In 1828, Kingsley published A Treatise on the Patriarchal or Co-operative System of Society. In it, he defended slavery but called for laws that protected mixed-race families and property rights for free Black people. His views were complex and often self-serving, but they revealed a man who saw the old world of Spain and the new laws of America pulling Florida in very different directions.
The Fall of Spanish Florida
Everything changed in 1821 when the United States took control of Florida. Under Spanish rule, free people of color had been recognized as a separate class with certain rights. Under American rule, that middle ground disappeared. Territorial laws began to strip away freedoms, outlaw interracial marriage, and forbid free Black people from inheriting property.
Kingsley watched as the society he understood collapsed. His children, once free and secure, would soon be considered second-class citizens under American law. Desperate to protect them, he began moving his wealth and family to a safer place.
Exile and Legacy
In 1838, Kingsley and Anna relocated their family to the island of Hispaniola, in what is now the Dominican Republic. There he purchased land and founded the Mayorasgo de Koka plantation, hoping to give his mixed-race family a future in a country that recognized equality among races.
Zephaniah Kingsley died in 1843 while sailing from the Caribbean to New York. His will carefully outlined provisions for Anna and their children, including protections for the enslaved families on his plantations. But white relatives in Florida challenged the will, setting off a series of legal battles.
Anna returned to Florida to defend her rights in court. Against long odds, she succeeded in securing part of the estate for herself and her children. Her strength and intelligence, once used to manage plantations, were now weapons in her fight for survival.
Today, the Kingsley Plantation still stands as part of the Timucuan Ecological and Historic Preserve. The house, barn, and rows of slave cabins remain visible reminders of Florida’s tangled past. Visitors walk through a place where freedom and bondage, cruelty and compassion, coexisted in uneasy balance.

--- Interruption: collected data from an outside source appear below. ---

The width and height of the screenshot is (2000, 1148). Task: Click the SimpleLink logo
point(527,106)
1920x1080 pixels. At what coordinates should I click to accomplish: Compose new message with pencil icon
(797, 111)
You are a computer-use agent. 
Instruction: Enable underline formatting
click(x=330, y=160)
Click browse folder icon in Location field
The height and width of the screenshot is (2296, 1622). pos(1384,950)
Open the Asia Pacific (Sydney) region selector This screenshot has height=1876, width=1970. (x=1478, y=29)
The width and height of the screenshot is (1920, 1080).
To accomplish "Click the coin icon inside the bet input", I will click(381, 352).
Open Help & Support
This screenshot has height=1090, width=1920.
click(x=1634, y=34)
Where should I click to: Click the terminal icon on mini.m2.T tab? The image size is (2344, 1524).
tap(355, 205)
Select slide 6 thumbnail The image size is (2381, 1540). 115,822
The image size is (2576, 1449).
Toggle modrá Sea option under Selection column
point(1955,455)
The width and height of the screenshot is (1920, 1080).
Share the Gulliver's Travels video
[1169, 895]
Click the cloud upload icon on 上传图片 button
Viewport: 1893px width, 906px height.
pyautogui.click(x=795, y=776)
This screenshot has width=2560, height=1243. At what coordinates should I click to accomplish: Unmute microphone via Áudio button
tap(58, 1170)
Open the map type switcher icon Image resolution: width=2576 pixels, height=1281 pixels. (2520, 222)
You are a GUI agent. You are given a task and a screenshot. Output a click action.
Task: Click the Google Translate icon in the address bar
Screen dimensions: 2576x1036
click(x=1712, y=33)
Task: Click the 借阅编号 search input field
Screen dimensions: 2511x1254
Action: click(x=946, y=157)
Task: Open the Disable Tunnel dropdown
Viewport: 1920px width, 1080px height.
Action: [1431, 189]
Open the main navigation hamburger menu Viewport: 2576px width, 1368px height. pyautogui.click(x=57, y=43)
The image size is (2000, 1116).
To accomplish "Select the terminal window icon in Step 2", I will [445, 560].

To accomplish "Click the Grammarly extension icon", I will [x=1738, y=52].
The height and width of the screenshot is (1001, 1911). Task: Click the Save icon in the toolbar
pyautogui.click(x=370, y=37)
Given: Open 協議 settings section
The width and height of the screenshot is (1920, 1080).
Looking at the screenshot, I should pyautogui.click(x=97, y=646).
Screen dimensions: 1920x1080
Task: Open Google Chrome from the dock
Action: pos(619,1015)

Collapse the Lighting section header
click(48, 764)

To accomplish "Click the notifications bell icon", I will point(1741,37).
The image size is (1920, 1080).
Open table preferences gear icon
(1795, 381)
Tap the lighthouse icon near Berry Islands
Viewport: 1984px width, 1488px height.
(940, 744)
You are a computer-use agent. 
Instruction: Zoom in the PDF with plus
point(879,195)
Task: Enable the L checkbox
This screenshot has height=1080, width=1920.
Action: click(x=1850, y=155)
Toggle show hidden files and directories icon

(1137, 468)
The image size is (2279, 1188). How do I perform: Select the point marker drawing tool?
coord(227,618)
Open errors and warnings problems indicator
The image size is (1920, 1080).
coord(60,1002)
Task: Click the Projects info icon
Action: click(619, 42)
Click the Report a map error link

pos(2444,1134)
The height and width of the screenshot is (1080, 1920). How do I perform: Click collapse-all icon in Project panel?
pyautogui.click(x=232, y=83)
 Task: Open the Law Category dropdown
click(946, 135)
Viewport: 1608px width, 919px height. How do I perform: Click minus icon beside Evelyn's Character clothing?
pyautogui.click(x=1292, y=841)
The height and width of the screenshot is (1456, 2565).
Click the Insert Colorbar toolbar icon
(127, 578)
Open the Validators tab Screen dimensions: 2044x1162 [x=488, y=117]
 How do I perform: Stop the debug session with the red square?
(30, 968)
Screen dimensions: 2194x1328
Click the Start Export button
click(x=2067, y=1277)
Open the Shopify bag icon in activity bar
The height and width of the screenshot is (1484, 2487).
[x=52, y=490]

The story of Zephaniah and Anna Kingsley is one of paradox. He was a man who made his fortune through slavery yet argued for the rights of free Black citizens. She was a woman stolen from Africa who rose to become a landowner and matriarch in a hostile world. Together they created a life that defied the racial lines of their time and left behind a legacy that still challenges how Florida remembers its past.
Sources:
National Park Service
Timucuan Ecological and Historic Preserve; HistoryNet, “Zephaniah Kingsley: Champion of Free Blacks”; Florida Memory, Kingsley Family Papers; A Treatise on the Patriarchal or Co-operative System of Society (1828);
Wikipedia, “Zephaniah Kingsley,” “Anna Madgigine Jai Kingsley”; Amelia Island Museum of History; National Parks Conservation Association.